>> begin Record excerpts
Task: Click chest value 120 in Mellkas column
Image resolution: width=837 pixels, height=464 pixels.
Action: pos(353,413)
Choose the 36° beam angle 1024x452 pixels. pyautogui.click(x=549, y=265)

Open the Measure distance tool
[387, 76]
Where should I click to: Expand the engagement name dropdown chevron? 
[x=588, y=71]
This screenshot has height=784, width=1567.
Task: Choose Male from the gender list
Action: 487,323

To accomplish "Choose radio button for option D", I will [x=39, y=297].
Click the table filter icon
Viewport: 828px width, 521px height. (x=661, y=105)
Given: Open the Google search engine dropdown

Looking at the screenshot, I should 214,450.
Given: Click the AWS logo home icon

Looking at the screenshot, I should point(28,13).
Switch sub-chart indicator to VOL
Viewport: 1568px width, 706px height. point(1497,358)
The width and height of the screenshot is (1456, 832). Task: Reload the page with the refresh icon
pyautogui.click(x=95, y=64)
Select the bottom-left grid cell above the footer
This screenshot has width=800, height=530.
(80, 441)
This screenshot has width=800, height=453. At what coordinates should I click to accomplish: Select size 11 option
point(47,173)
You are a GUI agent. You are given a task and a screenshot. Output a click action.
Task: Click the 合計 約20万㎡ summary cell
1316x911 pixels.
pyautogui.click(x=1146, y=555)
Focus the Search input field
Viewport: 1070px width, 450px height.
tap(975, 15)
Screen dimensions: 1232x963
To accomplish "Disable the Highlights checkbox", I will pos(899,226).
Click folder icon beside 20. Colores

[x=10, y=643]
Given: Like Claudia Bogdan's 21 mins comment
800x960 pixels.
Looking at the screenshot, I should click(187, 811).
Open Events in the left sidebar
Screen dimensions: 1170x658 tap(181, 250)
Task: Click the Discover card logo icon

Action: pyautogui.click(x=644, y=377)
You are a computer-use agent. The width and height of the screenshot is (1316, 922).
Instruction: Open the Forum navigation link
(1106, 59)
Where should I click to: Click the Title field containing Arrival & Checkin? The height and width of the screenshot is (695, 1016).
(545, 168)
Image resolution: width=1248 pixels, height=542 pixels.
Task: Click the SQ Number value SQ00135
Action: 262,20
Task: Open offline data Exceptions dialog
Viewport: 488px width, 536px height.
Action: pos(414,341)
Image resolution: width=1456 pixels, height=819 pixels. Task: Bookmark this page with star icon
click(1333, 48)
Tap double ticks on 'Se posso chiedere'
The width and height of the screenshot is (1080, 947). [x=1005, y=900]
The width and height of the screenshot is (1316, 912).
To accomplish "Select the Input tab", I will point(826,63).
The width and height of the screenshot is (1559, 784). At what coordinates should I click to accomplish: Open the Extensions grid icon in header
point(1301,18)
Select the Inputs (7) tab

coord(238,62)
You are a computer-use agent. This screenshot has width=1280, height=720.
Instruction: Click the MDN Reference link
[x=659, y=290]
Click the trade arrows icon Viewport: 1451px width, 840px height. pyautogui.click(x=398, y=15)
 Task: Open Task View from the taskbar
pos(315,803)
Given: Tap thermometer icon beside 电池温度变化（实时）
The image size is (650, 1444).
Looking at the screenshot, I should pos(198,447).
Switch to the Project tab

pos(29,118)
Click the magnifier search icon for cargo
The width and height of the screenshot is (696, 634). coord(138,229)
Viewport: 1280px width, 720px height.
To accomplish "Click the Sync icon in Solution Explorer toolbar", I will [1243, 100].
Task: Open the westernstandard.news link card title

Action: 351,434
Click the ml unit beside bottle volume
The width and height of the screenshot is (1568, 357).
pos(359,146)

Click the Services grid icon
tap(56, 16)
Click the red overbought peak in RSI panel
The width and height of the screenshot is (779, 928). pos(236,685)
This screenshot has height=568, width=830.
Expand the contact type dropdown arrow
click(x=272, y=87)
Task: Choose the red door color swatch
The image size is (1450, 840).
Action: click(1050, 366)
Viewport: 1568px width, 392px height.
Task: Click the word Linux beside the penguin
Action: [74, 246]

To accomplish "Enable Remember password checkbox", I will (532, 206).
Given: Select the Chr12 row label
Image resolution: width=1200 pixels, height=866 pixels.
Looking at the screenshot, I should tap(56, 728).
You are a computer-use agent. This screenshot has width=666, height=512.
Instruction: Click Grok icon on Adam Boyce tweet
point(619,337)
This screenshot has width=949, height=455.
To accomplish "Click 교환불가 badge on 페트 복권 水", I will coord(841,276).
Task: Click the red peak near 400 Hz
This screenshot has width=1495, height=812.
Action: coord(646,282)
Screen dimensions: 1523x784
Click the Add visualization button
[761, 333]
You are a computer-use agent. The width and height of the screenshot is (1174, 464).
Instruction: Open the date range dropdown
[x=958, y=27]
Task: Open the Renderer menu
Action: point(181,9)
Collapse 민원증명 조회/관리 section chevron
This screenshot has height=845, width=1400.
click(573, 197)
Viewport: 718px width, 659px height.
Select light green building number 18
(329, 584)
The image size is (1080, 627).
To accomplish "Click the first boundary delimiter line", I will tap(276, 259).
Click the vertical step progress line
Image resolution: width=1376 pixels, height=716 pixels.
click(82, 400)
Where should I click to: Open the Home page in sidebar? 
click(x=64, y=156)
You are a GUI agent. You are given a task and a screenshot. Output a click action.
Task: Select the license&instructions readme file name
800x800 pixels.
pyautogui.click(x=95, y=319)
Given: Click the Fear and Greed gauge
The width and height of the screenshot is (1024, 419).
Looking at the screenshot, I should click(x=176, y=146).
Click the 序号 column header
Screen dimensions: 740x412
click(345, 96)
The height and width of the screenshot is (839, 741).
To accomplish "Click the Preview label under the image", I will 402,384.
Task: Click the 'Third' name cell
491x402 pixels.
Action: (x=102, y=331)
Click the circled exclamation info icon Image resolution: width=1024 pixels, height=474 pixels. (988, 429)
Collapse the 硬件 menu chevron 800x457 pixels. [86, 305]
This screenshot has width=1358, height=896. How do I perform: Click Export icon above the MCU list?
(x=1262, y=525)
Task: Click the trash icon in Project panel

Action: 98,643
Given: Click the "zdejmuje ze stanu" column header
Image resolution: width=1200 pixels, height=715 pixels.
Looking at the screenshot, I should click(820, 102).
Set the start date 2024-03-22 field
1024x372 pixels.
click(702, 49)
>> end Record excerpts
- [Job] Write out all of the entries above again, reproducing every line with no changes.

- [Solution to this exercise]
Task: Click chest value 120 in Mellkas column
Image resolution: width=837 pixels, height=464 pixels.
Action: pos(353,413)
Choose the 36° beam angle 1024x452 pixels. pyautogui.click(x=549, y=265)

Open the Measure distance tool
[387, 76]
Where should I click to: Expand the engagement name dropdown chevron? 
[x=588, y=71]
This screenshot has height=784, width=1567.
Task: Choose Male from the gender list
Action: 487,323

To accomplish "Choose radio button for option D", I will [x=39, y=297].
Click the table filter icon
Viewport: 828px width, 521px height. (x=661, y=105)
Given: Open the Google search engine dropdown

Looking at the screenshot, I should 214,450.
Given: Click the AWS logo home icon

Looking at the screenshot, I should point(28,13).
Switch sub-chart indicator to VOL
Viewport: 1568px width, 706px height. point(1497,358)
The width and height of the screenshot is (1456, 832). Task: Reload the page with the refresh icon
pyautogui.click(x=95, y=64)
Select the bottom-left grid cell above the footer
This screenshot has width=800, height=530.
(80, 441)
This screenshot has width=800, height=453. At what coordinates should I click to accomplish: Select size 11 option
point(47,173)
You are a GUI agent. You are given a task and a screenshot. Output a click action.
Task: Click the 合計 約20万㎡ summary cell
1316x911 pixels.
pyautogui.click(x=1146, y=555)
Focus the Search input field
Viewport: 1070px width, 450px height.
tap(975, 15)
Screen dimensions: 1232x963
To accomplish "Disable the Highlights checkbox", I will pos(899,226).
Click folder icon beside 20. Colores

[x=10, y=643]
Given: Like Claudia Bogdan's 21 mins comment
800x960 pixels.
Looking at the screenshot, I should click(187, 811).
Open Events in the left sidebar
Screen dimensions: 1170x658 tap(181, 250)
Task: Click the Discover card logo icon

Action: pyautogui.click(x=644, y=377)
You are a computer-use agent. The width and height of the screenshot is (1316, 922).
Instruction: Open the Forum navigation link
(1106, 59)
Where should I click to: Click the Title field containing Arrival & Checkin? The height and width of the screenshot is (695, 1016).
(545, 168)
Image resolution: width=1248 pixels, height=542 pixels.
Task: Click the SQ Number value SQ00135
Action: 262,20
Task: Open offline data Exceptions dialog
Viewport: 488px width, 536px height.
Action: pos(414,341)
Image resolution: width=1456 pixels, height=819 pixels. Task: Bookmark this page with star icon
click(1333, 48)
Tap double ticks on 'Se posso chiedere'
The width and height of the screenshot is (1080, 947). [x=1005, y=900]
The width and height of the screenshot is (1316, 912).
To accomplish "Select the Input tab", I will point(826,63).
The width and height of the screenshot is (1559, 784). At what coordinates should I click to accomplish: Open the Extensions grid icon in header
point(1301,18)
Select the Inputs (7) tab

coord(238,62)
You are a computer-use agent. This screenshot has width=1280, height=720.
Instruction: Click the MDN Reference link
[x=659, y=290]
Click the trade arrows icon Viewport: 1451px width, 840px height. pyautogui.click(x=398, y=15)
 Task: Open Task View from the taskbar
pos(315,803)
Given: Tap thermometer icon beside 电池温度变化（实时）
The image size is (650, 1444).
Looking at the screenshot, I should pos(198,447).
Switch to the Project tab

pos(29,118)
Click the magnifier search icon for cargo
The width and height of the screenshot is (696, 634). coord(138,229)
Viewport: 1280px width, 720px height.
To accomplish "Click the Sync icon in Solution Explorer toolbar", I will [1243, 100].
Task: Open the westernstandard.news link card title

Action: 351,434
Click the ml unit beside bottle volume
The width and height of the screenshot is (1568, 357).
pos(359,146)

Click the Services grid icon
tap(56, 16)
Click the red overbought peak in RSI panel
The width and height of the screenshot is (779, 928). pos(236,685)
This screenshot has height=568, width=830.
Expand the contact type dropdown arrow
click(x=272, y=87)
Task: Choose the red door color swatch
The image size is (1450, 840).
Action: click(1050, 366)
Viewport: 1568px width, 392px height.
Task: Click the word Linux beside the penguin
Action: [74, 246]

To accomplish "Enable Remember password checkbox", I will (532, 206).
Given: Select the Chr12 row label
Image resolution: width=1200 pixels, height=866 pixels.
Looking at the screenshot, I should tap(56, 728).
You are a computer-use agent. This screenshot has width=666, height=512.
Instruction: Click Grok icon on Adam Boyce tweet
point(619,337)
This screenshot has width=949, height=455.
To accomplish "Click 교환불가 badge on 페트 복권 水", I will coord(841,276).
Task: Click the red peak near 400 Hz
This screenshot has width=1495, height=812.
Action: coord(646,282)
Screen dimensions: 1523x784
Click the Add visualization button
[761, 333]
You are a computer-use agent. The width and height of the screenshot is (1174, 464).
Instruction: Open the date range dropdown
[x=958, y=27]
Task: Open the Renderer menu
Action: point(181,9)
Collapse 민원증명 조회/관리 section chevron
This screenshot has height=845, width=1400.
click(573, 197)
Viewport: 718px width, 659px height.
Select light green building number 18
(329, 584)
The image size is (1080, 627).
To accomplish "Click the first boundary delimiter line", I will tap(276, 259).
Click the vertical step progress line
Image resolution: width=1376 pixels, height=716 pixels.
click(82, 400)
Where should I click to: Open the Home page in sidebar? 
click(x=64, y=156)
You are a GUI agent. You are given a task and a screenshot. Output a click action.
Task: Select the license&instructions readme file name
800x800 pixels.
pyautogui.click(x=95, y=319)
Given: Click the Fear and Greed gauge
The width and height of the screenshot is (1024, 419).
Looking at the screenshot, I should click(x=176, y=146).
Click the 序号 column header
Screen dimensions: 740x412
click(345, 96)
The height and width of the screenshot is (839, 741).
To accomplish "Click the Preview label under the image", I will 402,384.
Task: Click the 'Third' name cell
491x402 pixels.
Action: (x=102, y=331)
Click the circled exclamation info icon Image resolution: width=1024 pixels, height=474 pixels. (988, 429)
Collapse the 硬件 menu chevron 800x457 pixels. [86, 305]
This screenshot has width=1358, height=896. How do I perform: Click Export icon above the MCU list?
(x=1262, y=525)
Task: Click the trash icon in Project panel

Action: 98,643
Given: Click the "zdejmuje ze stanu" column header
Image resolution: width=1200 pixels, height=715 pixels.
Looking at the screenshot, I should click(820, 102).
Set the start date 2024-03-22 field
1024x372 pixels.
click(702, 49)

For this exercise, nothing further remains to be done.